In the present case, the patient was asymptomatic, and the posterior mediastinal mass was incidentally discovered, similar to previous cases. From the location of the mass, following differential diagnosis could be made; neurogenic tumors, lymphomas, teratomas and Mullerian cysts. Considering the patient was a middle-aged male with no elevation of serum tumor markers and fat attenuation or calcification couldn’t be identified on CT or MRI, our preoperative diagnosis was a neurogenic tumor with cystic change. However, pathological findings revealed the mass was an enteric cyst with adenocarcinoma. Immunohistochemical findings of simple columnar epithelium and adenocarcinoma, which were main constituent of the inner surface of the cyst, showed the absence of a lung marker or presence of a positive gastric or intestinal marker, and this supported the diagnosis. Although the cyst wall was ciliated in an extremely small proportion, enteric cysts could have not only gastrointestinal mucosa, but also ciliated or squamous epithelium (6). In addition, mediastinal Mullerian cysts also have ciliated columnar epithelium, but in our case, the cyst had gastrointestinal grands. Furthermore, all reported cases of mediastinal Mullerian cysts were occurred in female (7). Thus, we concluded that the cyst was to be an enteric cyst.

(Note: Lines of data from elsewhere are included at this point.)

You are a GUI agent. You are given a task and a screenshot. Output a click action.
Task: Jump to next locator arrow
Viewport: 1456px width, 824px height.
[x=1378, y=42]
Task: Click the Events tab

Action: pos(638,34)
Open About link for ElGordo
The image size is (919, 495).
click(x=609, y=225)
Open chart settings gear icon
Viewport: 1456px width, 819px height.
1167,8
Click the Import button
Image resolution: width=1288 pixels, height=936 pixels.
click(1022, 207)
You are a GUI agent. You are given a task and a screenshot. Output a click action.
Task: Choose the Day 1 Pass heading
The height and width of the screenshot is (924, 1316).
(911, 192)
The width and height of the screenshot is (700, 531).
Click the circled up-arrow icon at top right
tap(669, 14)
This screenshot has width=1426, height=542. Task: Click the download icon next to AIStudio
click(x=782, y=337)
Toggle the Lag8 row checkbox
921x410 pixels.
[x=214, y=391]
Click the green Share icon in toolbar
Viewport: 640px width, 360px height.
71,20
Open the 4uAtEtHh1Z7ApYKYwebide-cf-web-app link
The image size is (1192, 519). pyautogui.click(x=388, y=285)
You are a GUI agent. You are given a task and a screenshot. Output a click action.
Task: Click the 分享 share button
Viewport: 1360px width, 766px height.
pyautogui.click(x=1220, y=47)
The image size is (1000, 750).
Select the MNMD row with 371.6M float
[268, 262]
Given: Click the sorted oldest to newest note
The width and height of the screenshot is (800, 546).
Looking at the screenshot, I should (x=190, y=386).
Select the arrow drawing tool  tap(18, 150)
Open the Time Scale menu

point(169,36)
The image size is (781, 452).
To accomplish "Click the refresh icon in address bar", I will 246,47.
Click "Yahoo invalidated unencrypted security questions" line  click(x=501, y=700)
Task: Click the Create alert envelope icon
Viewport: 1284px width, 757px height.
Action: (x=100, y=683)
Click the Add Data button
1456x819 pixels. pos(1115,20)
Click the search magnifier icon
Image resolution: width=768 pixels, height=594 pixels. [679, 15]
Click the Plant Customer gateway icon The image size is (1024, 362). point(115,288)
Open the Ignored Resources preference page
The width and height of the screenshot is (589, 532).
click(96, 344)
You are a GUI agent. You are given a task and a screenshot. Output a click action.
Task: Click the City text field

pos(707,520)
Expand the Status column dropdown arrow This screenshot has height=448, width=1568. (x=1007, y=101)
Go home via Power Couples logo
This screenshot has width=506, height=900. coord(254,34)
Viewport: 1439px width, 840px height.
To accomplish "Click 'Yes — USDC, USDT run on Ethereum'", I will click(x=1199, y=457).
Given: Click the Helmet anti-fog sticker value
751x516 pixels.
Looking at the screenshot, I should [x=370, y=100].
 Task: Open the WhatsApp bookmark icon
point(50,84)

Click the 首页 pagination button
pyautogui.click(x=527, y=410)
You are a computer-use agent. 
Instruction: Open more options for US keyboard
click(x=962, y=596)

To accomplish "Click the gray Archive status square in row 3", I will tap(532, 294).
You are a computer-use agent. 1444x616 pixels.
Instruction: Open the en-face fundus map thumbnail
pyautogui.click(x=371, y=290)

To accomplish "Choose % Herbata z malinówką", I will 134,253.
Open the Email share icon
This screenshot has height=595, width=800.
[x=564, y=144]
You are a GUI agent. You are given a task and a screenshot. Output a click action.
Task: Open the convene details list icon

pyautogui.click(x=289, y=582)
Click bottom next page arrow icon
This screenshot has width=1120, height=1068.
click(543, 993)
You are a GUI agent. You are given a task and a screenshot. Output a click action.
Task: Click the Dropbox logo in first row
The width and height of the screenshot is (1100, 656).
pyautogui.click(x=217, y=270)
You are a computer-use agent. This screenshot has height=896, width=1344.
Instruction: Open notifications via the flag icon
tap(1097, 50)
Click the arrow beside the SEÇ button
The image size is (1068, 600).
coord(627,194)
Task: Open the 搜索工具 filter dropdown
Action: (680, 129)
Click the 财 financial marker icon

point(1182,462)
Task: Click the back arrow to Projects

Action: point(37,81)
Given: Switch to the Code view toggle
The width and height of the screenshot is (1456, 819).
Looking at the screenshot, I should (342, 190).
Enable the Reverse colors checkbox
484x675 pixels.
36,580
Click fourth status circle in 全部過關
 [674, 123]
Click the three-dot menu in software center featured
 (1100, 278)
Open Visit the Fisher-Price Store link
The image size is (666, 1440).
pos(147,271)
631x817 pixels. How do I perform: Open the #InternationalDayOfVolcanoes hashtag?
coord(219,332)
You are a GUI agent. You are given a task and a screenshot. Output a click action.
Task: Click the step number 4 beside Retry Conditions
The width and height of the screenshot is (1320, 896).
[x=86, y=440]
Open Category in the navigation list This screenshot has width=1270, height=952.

Malignant changes arising in enteric cysts are extremely rare. Only two cases of adenocarcinoma arising in an enteric cyst have been reported. Chuang et al. (8) first reported a 41-year-old man who had a superior posterior mediastinal mass without symptoms. A resected specimen showed an enteric cyst with adenocarcinoma. In the second case, Suzuki et al. (1) reported a 39-year-old man who had cough, back pain, and low-grade fever, and he had a cystic mass in the left posterior mediastinum. A specimen showed adenocarcinoma originating from an enteric cyst involving lung tissue. Furthermore, Tsubouchi et al. (9) reported a 36-year-old man with mucinous adenocarcinoma in the posterior mediastinum. The mass was lined by cuboidal and columnar epithelium with a smooth muscle layer and pools of extracellular mucin. Their immunohistochemical findings were similar to the present case, with CK7(+), CK20(+), and TTF-1(−). Their case was not diagnosed as adenocarcinoma arising from an enteric cyst, but it might be a third case.
CT scans are relatively inaccurate for distinguishing between cystic and solid masses (1). Some reports pointed out that MRI is useful to evaluate inner characteristics of mediastinal cystic masses (10), while there were few reports mentioned about the usefulness for malignant changes in those masses. We usually perform MRI to investigate the inner characteristics of those masses. We believe that MRI may help not only to distinguish between cysts and solid masses, but also to assess whether the mass has malignant changes or not by evaluating the findings of DWI and ADC map.
Although most enteric cysts are benign and malignant changes found in such cysts are extremely rare, clinicians should always keep in mind that these cysts have malignant potential and careful image evaluation, especially in MRI, would be recommended so as not to miss the appropriate chance for surgical resection.
Conflicts of Interest: The authors have no conflicts of interest to declare.
Informed Consent: Written informed consent was obtained from the patient for publication of this manuscript and any accompanying images.